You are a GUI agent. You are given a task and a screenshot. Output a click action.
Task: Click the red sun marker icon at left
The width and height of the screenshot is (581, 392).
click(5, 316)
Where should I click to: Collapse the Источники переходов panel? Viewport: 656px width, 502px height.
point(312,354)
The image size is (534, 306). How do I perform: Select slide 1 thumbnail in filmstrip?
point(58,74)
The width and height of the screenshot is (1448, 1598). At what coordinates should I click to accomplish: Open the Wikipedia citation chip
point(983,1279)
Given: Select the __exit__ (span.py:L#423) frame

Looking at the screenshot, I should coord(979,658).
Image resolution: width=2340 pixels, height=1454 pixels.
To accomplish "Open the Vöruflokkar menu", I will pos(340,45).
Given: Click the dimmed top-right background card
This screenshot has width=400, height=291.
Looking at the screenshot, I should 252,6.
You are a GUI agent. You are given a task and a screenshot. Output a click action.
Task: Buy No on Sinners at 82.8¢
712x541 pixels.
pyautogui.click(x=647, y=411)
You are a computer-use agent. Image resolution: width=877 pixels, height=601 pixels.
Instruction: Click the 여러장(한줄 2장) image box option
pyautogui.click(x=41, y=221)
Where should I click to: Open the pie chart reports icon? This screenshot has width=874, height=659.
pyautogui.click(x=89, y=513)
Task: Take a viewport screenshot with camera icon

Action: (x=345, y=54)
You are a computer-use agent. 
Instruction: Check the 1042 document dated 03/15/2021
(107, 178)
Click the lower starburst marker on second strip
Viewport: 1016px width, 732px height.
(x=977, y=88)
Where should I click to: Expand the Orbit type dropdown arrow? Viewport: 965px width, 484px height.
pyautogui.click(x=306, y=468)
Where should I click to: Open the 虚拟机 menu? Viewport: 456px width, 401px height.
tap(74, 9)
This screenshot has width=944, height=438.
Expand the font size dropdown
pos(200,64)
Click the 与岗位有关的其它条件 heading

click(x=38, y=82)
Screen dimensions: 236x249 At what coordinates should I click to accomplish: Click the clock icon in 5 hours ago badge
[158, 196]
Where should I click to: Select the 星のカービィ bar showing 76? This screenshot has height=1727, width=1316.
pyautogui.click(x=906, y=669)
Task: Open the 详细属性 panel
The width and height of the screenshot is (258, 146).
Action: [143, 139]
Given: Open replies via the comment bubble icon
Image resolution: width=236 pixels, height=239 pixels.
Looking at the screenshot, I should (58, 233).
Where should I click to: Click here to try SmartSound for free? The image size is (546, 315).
☆ ☆ ☆
» Aim of the task:
Convert the material from the line containing "Task: Open the 详细属性 panel" through its last line into a numbered list, omitting any blank lines.

» Task result:
1. Task: Open the 详细属性 panel
2. The width and height of the screenshot is (258, 146).
3. Action: [143, 139]
4. Given: Open replies via the comment bubble icon
5. Image resolution: width=236 pixels, height=239 pixels.
6. Looking at the screenshot, I should (58, 233).
7. Where should I click to: Click here to try SmartSound for free? The image size is (546, 315).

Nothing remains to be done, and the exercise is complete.